HMO, HMO-POS, and PPO:
What’s the Difference?
Most people pick a Medicare Advantage plan based on the monthly premium and the benefits list — and never really understand what the plan type means until something goes wrong. This page changes that.
The Short Version First
When you enroll in Medicare Advantage, you’re not just picking benefits — you’re picking a set of rules that govern how and where you can get care. Those rules are defined by the plan type. (If you’re still deciding whether Medicare Advantage or a Medigap supplement is right for you, start there first.) Before we go deep on plan types, here’s the one-sentence version of each:
You must use the plan’s network of doctors, get a referral to see specialists, and stay within your service area for all non-emergency care.

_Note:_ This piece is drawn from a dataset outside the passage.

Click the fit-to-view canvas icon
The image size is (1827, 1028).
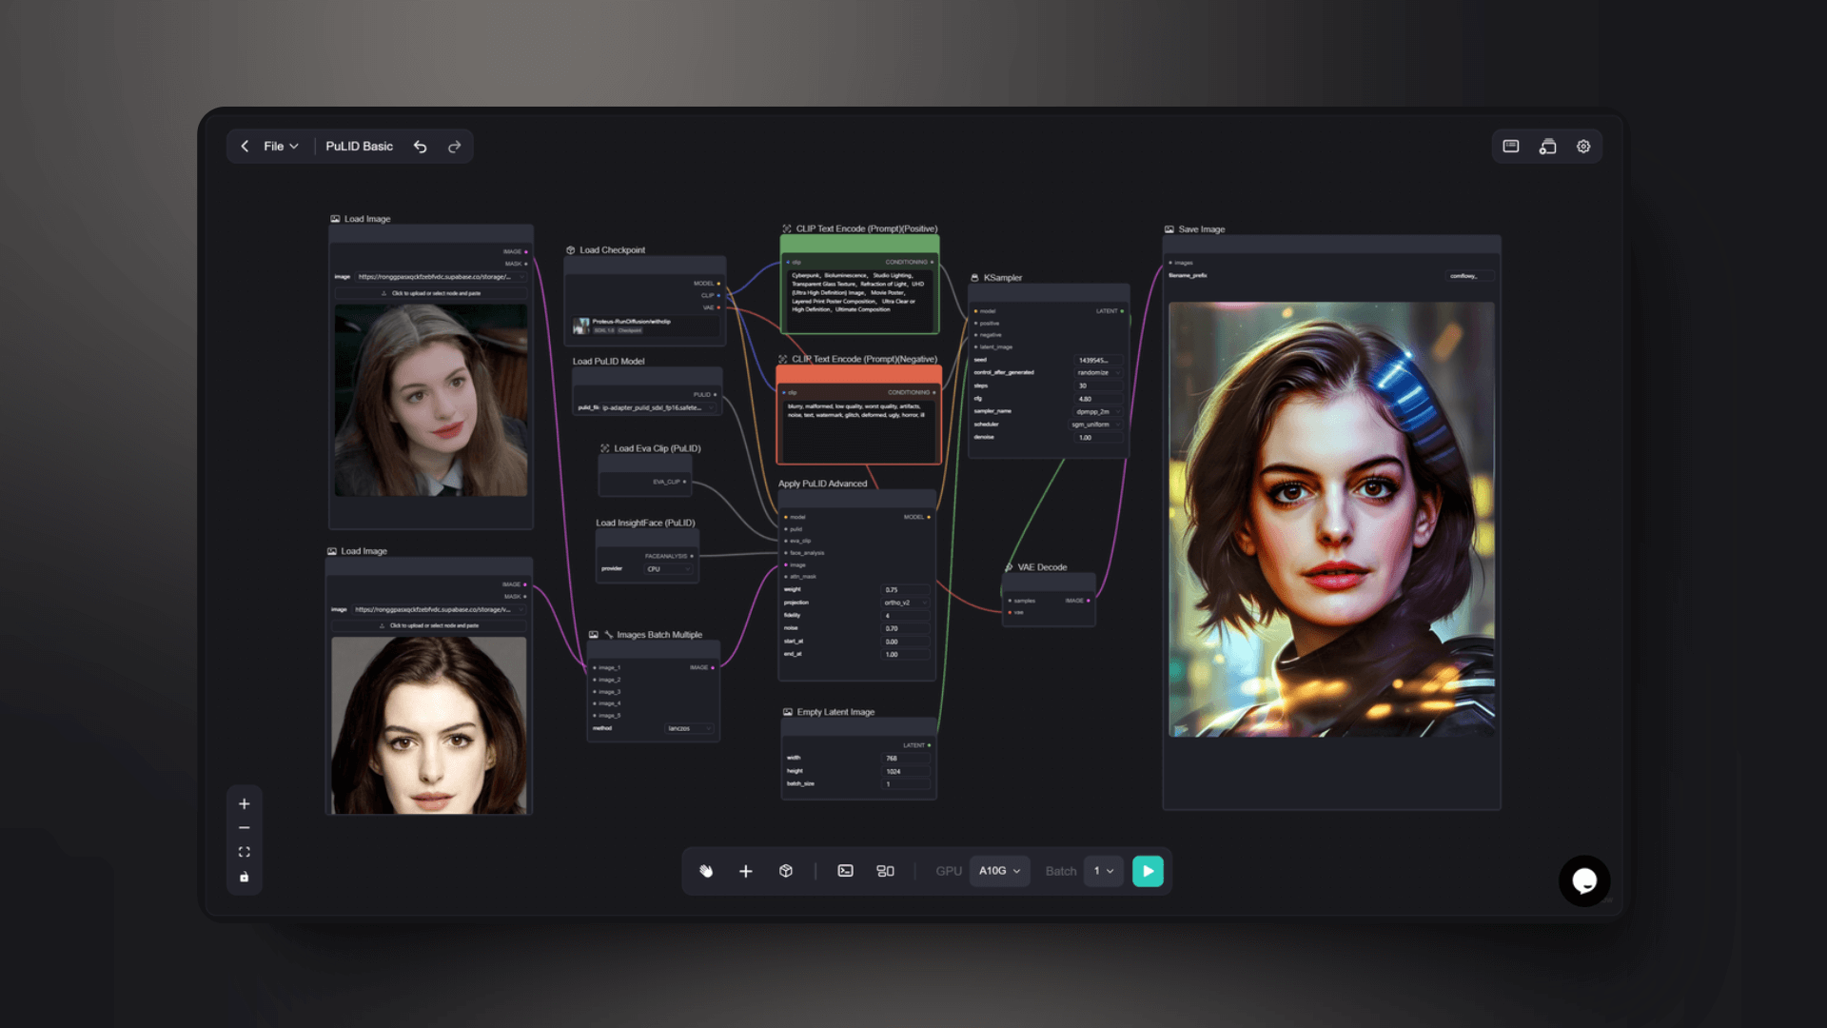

Same as an HMO, with one addition: a limited ability to go out-of-network in certain situations — usually at a significantly higher cost.
You can see any doctor who accepts Medicare — in or out of network, without a referral. You pay less in-network, more out-of-network, but you always have access.
HMO: The Most Structured Plan
An HMO is built around one idea: keep care coordinated and in-network. In exchange for accepting those restrictions, you typically get the lowest premiums, the lowest copays, and the lowest out-of-pocket maximum of any Medicare Advantage plan type.
The four rules that define an HMO
The plan covers care within a defined geographic region — usually one or more counties. Non-emergency care outside that area is not covered, regardless of what’s available in that location.
Your PCP manages your overall care and issues referrals to specialists. Without a referral from your PCP, you generally cannot see a specialist and have it covered.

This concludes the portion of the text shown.